SGLT2 inhibitors associated with increased risk of amputations, diabetic ketoacidosis

Sodium-glucose cotransporter 2 (SGLT2) inhibitors were associated with an increased risk of lower-limb amputation and diabetic ketoacidosis compared to glucagon-like peptide-1 (GLP-1) receptor agonists, but rates of other serious adverse events were similar, a study found.

To assess the association between the use of SGLT2 inhibitors and serious adverse events, researchers conducted a register-based cohort study in Sweden and Denmark from July 2013 to December 2016. The study assessed all patients ages 35 years and older who filled a first prescription for either an SGLT2 inhibitor or a GLP-1 receptor agonist during the study period.

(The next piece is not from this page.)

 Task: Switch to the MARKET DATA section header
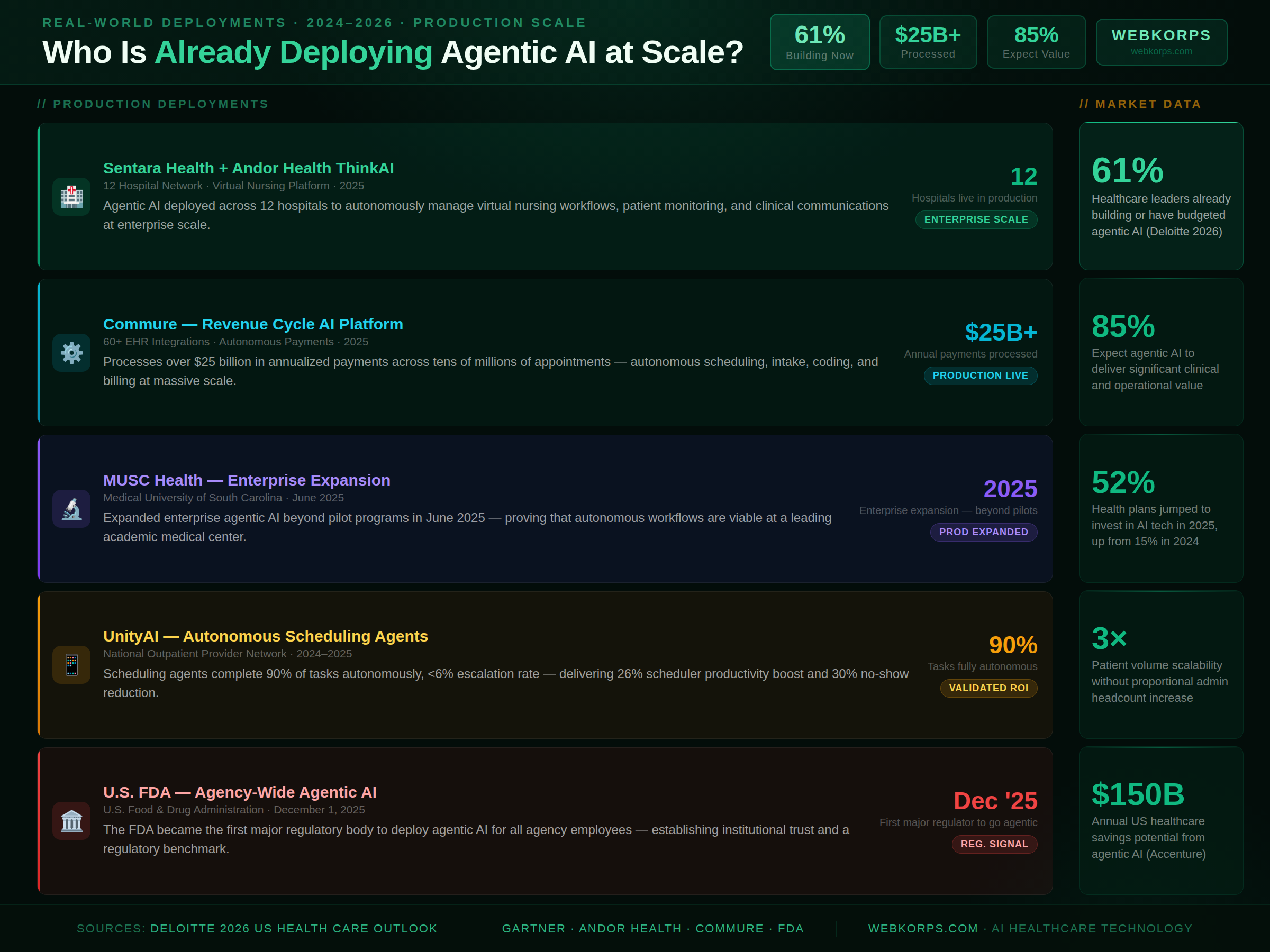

Researchers used a matched cohort of 17,213 patients on SGLT2 inhibitors (dapagliflozin, 61%; empagliflozin, 38%; canagliflozin, 1%) compared to an equal number of patients taking GLP-1 receptor agonists. Hospital records provided rates of seven serious adverse events: lower-limb amputation, bone fracture, diabetic ketoacidosis, acute kidney injury, serious urinary tract infection, venous thromboembolism, and acute pancreatitis. Results were published by BMJ on Nov. 14.

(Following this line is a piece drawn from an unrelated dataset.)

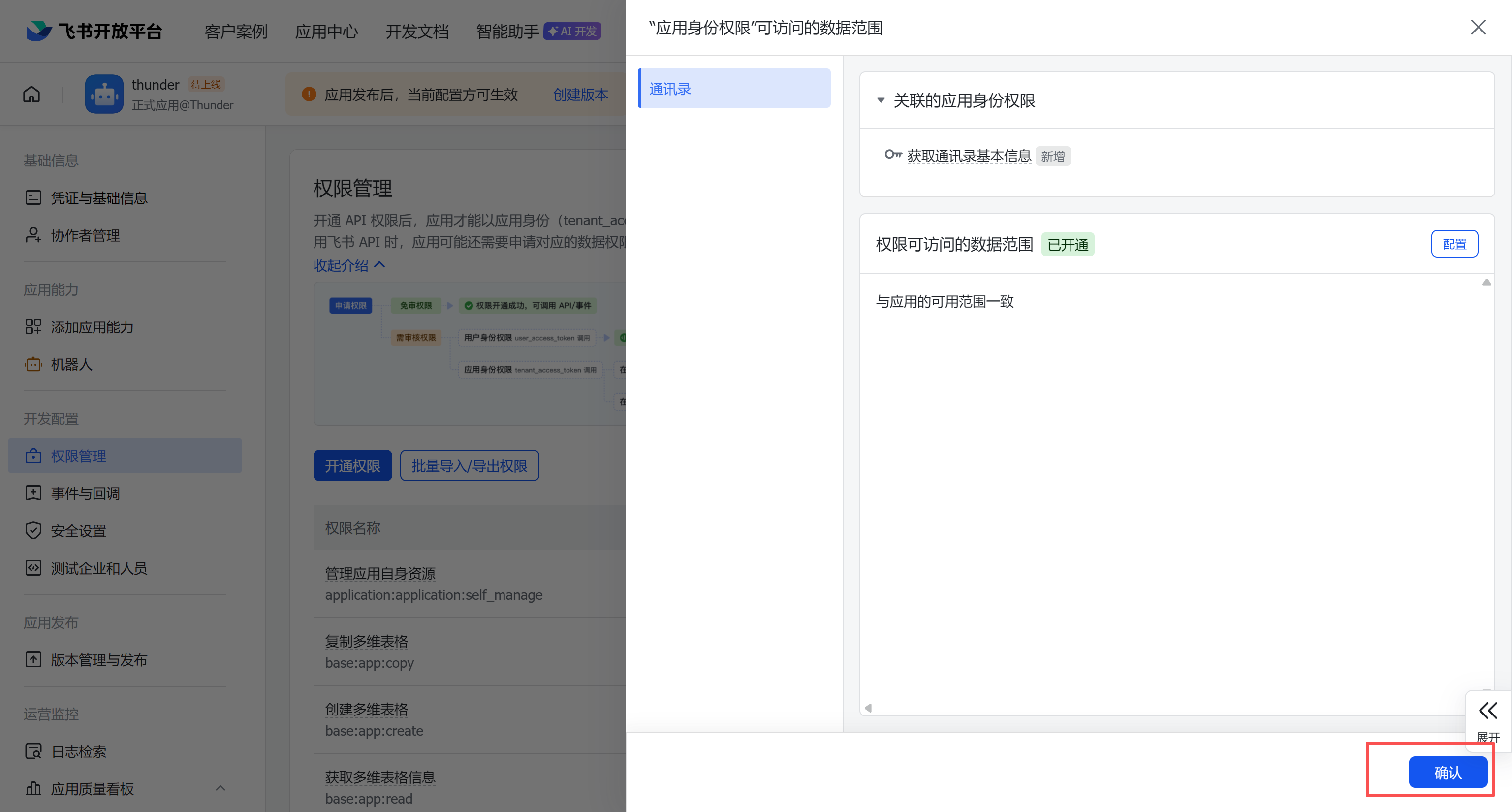Click the 确认 button
Screen dimensions: 1512x812
(x=1448, y=772)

Use of SGLT2 inhibitors compared with GLP-1 receptor agonists was associated with an increased risk of lower-limb amputation (incidence rate, 2.7 vs. 1.1 events per 1,000 person-years; hazard ratio [HR], 2.32; 95% CI, 1.37 to 3.91) and diabetic ketoacidosis (1.3 vs. 0.6 events per 1,000 person-years; HR, 2.14; 95% CI, 1.01 to 4.52).

Use of SGLT2 inhibitors was not associated with significantly increased risk of bone fracture (15.4 vs. 13.9 events per 1,000 person-years; HR, 1.11; 95% CI, 0.93 to 1.33), acute kidney injury (2.3 vs. 3.2 events per 1,000 person-years; HR, 0.69; 95% CI, 0.45 to 1.05), serious urinary tract infection (5.4 vs. 6.0 events per 1,000 person-years; HR, 0.89; 95% CI, 0.67 to 1.19), venous thromboembolism (4.2 vs. 4.1 events per 1,000 person-years; HR, 0.99; 95% CI, 0.71 to 1.38) or acute pancreatitis (1.3 vs. 1.2 events per 1,000 person-years; HR, 1.16; 95% CI, 0.64 to 2.12).

The study authors noted that the twofold increased risk of diabetic ketoacidosis matches an analysis of insurance claims in the U.S., as well as other studies. They wrote, “Viewed together, a relatively coherent picture of an increased risk of diabetic ketoacidosis associated with the use of SGLT2 inhibitors has emerged, although the absolute risk increase seems small.”